At LewRockwell.com, Karen Kwiatkowski analyzes President Donald Trump’s foreign policy actions and suggests that his view of peace stems from ownership, not armies. She notes Frederic Bastiat’s notion that “When goods don’t cross borders, soldiers will,” and suggests Trump’s foreign policy is aligned with that notion despite his tariffs. She writes:
Donald Trump declared a triumphalist vision and a golden age for the United States this week. Yet, had it been an autopsy, the Democratic side of the chamber presented like a giant deflated left lung with just a touch of pink.
Trump has known for many years that the United States is not healthy, nor on a healthy track. “America is Back!” is aspirational, but it takes more than a good slogan to coax, push, and inspire an over-stressed, tired, broke-ass nation to peace and prosperity.
With his New York bluntness occasionally revealing a soft heart, Trump makes me think of Dr. Ron Paul – the kindest and wisest of men, with his fist cheerfully raised at the deep state for the past 50 years. Trump’s aim – to align America’s actions and principles with fairness, prosperity and peace – is Paulian. Both men share an energetic and uncontrived political radicalism in support of this vision. I don’t know if God saved Trump from a deep state bullet for a higher purpose in 2025, as he has mentioned. I do know that the limited government mantra that Ron Paul revived over 40 years ago, from the old anti-war Right, is the reason we have a populist President today, who wants to end wars, shrink the bureaucracy, and abandon serfdom to the state.
Trump’s foreign policy message to Congress was mainly about tariffs, and an incipient peace in Ukraine. Trump understands the existent Russian victory, he wants organic elections in Ukraine, and the end of the Zelensky era and NATO expansion. Trump’s approach is pragmatic, realistic, popular – and radical only because it simultaneously breaks up the revenue stream, the narrative, and the credibility of the corrupt oligarchies of Europe and America.

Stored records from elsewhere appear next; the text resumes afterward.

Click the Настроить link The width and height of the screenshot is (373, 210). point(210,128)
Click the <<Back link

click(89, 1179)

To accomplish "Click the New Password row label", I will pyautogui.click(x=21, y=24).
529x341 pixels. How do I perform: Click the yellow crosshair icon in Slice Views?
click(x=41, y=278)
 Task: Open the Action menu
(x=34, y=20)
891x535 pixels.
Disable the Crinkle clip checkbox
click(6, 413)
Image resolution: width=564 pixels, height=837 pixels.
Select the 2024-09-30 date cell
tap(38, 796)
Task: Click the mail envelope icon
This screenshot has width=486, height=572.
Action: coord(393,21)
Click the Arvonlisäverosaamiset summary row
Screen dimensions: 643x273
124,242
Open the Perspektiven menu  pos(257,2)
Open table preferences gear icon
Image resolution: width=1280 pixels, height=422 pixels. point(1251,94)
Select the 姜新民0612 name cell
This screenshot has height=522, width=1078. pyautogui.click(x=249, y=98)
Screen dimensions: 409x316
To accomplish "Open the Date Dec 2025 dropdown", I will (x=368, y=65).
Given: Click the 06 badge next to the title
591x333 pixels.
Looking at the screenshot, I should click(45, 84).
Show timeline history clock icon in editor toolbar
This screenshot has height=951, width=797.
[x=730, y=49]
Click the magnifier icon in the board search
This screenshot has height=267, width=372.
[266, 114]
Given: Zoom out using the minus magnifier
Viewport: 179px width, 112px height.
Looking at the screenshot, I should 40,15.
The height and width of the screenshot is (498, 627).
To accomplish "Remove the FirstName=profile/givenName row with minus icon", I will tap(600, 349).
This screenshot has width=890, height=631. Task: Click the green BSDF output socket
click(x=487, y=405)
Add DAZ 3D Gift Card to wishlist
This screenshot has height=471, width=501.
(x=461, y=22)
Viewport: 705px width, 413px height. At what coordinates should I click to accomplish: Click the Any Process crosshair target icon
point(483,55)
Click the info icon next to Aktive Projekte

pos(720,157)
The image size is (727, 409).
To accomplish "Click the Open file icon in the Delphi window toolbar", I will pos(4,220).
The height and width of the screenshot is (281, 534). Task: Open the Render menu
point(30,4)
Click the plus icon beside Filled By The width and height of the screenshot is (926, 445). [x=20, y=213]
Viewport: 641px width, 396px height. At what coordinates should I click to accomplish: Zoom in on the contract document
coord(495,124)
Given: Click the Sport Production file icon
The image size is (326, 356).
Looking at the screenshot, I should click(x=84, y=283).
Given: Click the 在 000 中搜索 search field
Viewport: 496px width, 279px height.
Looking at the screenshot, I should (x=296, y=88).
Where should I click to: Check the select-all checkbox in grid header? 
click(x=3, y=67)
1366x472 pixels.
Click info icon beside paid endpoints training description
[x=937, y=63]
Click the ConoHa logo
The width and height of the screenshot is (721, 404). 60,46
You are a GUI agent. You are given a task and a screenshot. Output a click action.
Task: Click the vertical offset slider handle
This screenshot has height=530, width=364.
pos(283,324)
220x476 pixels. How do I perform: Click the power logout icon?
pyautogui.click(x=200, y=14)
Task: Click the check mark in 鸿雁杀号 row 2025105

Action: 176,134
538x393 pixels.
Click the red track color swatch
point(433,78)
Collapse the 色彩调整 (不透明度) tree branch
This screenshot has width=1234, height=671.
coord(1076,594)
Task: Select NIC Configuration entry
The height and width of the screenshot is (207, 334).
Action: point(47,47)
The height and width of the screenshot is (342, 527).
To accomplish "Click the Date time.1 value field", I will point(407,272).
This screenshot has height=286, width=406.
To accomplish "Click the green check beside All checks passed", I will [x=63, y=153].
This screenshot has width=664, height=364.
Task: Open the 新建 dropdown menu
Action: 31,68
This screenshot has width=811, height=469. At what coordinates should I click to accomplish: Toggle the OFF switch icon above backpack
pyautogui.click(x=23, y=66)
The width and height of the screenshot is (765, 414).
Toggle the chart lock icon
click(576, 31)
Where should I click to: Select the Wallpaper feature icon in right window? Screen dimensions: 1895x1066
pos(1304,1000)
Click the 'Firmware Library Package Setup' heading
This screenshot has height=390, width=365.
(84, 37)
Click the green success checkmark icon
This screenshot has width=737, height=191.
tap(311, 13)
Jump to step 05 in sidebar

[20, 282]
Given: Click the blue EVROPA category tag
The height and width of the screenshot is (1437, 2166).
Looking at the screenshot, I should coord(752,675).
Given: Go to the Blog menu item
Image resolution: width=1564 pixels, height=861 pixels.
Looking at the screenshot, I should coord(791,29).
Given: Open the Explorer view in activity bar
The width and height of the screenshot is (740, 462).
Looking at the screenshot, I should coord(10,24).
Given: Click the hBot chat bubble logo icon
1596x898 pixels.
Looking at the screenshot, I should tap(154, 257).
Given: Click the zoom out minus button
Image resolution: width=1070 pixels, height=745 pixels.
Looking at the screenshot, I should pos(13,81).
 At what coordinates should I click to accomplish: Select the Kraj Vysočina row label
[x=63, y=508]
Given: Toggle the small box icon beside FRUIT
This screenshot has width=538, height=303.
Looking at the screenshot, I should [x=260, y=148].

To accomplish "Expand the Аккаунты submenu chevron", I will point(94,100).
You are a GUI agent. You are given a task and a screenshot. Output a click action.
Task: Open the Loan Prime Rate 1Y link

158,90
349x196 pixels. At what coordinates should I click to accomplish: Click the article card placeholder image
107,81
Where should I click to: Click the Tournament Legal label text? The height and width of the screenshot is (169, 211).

Trump mentioned another Republican president, economic protectionist and territorial expansionist William McKinley, first elected in 1896. Trump admires McKinley, and McKinley’s role in the 1896 Republican Party resurgence. Thomas DiLorenzo recently observed, “…the Republican party by that time stood for imperialism, emboldened by its conquest of the South and its campaign of genocide against the Plains Indians from 1865-1890.” McKinley, incidentally, was also responsible for the 1900 Gold Standard Act, making all issued paper dollars redeemable in gold, an act abrogated by FDR in 1933.
It is not hard to see Trump as more McKinley, and less Paul. Yet, despite his affection for tariffs and mercantilism, Trump seems to have simultaneously and schizophrenically internalized the opposing idea that “if goods don’t cross borders, soldiers will.”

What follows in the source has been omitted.